3. Het college heeft het verzoek ter advisering voorgelegd aan adviesbureau Gloudemans. Dit bureau heeft in een advies van 15 juni 2012 het regime van het voorheen geldende bestemmingsplan "Kortland" (hierna: het oude bestemmingsplan) vergeleken met die van het nieuwe bestemmingsplan. Gloudemans heeft geconcludeerd dat de nieuwe bouwmogelijkheden op de in geding zijnde gronden niet tot een voor [appellant sub 1] nadeliger planologische situatie heeft geleid, maar de nieuwe gebruiksmogelijkheden wel. Ingevolge het oude bestemmingsplan was ter plaatse alleen een bedrijfsmatige functie mogelijk op de begane grond en waren op de verdiepingen kantoren toegestaan. Volgens Gloudemans was de invloed hiervan op het woongenot beperkt merkbaar, omdat alleen een lichte categorie bedrijven was toegestaan. Daarnaast was vanuit de op de verdiepingen gelegen kantoorruimten zicht op de percelen. De inbreuk op het woongenot was volgens Gloudemans hoofdzakelijk gedurende de dag merkbaar. De in het nieuwe bestemmingsplan mogelijk gemaakte onderwijstelling met hieraan onderschikt een kinderdagverblijf en een depotruimte annex werkplaats voor een museum heeft tot gevolg dat er veel personen verblijven in het op te richten hoofdgebouw. Het intensievere gebruik van dat gebouw door meerdere personen zal een verdergaande aantasting van het woongenot in de vorm van een inbreuk op de privacy tot gevolg hebben. Voorts brengt het gebruik van de locatie voor een school ook met zich dat gedurende de dag kinderen van en naar school gaan en buiten verblijven op de speelplaats. Een dergelijke vorm van geluidsoverlast was onder het oude bestemmingsplan niet te verwachten. Gloudemans heeft geconcludeerd dat deze planologisch nadeliger situatie zich niet voordoet op het perceel [locatie 1], omdat het woongenot in en rondom de daarop gelegen woning in hoofdzaak al wordt bepaald door de mogelijkheid van de bouw van een woning op het tussen dit perceel en de planlocatie gelegen perceel [locatie 2]. Hij heeft de waardevermindering van perceel [locatie 2] getaxeerd op € 5.500,00, daarop € 4.400,00 in mindering gebracht, zijnde het normaal maatschappelijk risico van 2%, en geconcludeerd dat [appellant sub 1] in aanmerking komt voor een tegemoetkoming in planschade van € 1.100,00, vermeerderd met wettelijke rente.

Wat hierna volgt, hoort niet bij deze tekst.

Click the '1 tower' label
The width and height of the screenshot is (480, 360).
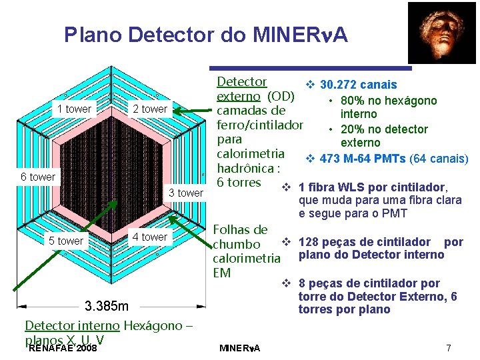pyautogui.click(x=74, y=109)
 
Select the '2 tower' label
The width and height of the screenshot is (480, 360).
pyautogui.click(x=150, y=109)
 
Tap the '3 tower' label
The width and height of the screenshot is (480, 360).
pyautogui.click(x=186, y=193)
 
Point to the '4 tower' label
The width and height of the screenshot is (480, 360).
pyautogui.click(x=150, y=237)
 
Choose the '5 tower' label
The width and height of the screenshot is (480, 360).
pyautogui.click(x=66, y=241)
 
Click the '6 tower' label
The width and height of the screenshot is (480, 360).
pyautogui.click(x=38, y=177)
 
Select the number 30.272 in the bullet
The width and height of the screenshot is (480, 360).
pyautogui.click(x=341, y=85)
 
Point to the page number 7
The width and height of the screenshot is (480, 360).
pyautogui.click(x=449, y=348)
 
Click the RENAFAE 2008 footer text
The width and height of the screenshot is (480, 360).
pyautogui.click(x=64, y=348)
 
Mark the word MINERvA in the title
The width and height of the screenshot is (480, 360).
pyautogui.click(x=298, y=35)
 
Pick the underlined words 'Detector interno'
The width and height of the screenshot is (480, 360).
pyautogui.click(x=70, y=325)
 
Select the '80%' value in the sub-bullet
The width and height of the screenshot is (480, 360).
pyautogui.click(x=351, y=101)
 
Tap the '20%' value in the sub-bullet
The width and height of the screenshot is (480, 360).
pyautogui.click(x=351, y=129)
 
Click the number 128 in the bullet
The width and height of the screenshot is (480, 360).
pyautogui.click(x=309, y=242)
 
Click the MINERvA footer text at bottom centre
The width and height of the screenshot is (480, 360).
pyautogui.click(x=241, y=349)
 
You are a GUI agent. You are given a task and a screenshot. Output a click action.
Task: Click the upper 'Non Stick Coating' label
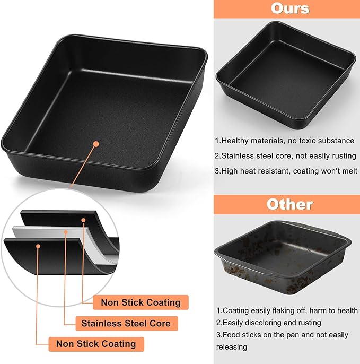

4. [appellant sub 1] heeft in bezwaar een rapport van taxatie- en adviesbureau Minderhoud van 19 juli 2012 overgelegd, waarin is geconcludeerd dat Gloudemans de waardevermindering van het perceel [locatie 2] te laag heeft getaxeerd. Minderhoud heeft de waardevermindering getaxeerd op € 32.000,00, daarop € 4.600,00 in mindering gebracht wegens het normaal maatschappelijk risico van 2% en geconcludeerd dat [appellant sub 1] in aanmerking komt voor een tegemoetkoming in planschade van € 27.400,00.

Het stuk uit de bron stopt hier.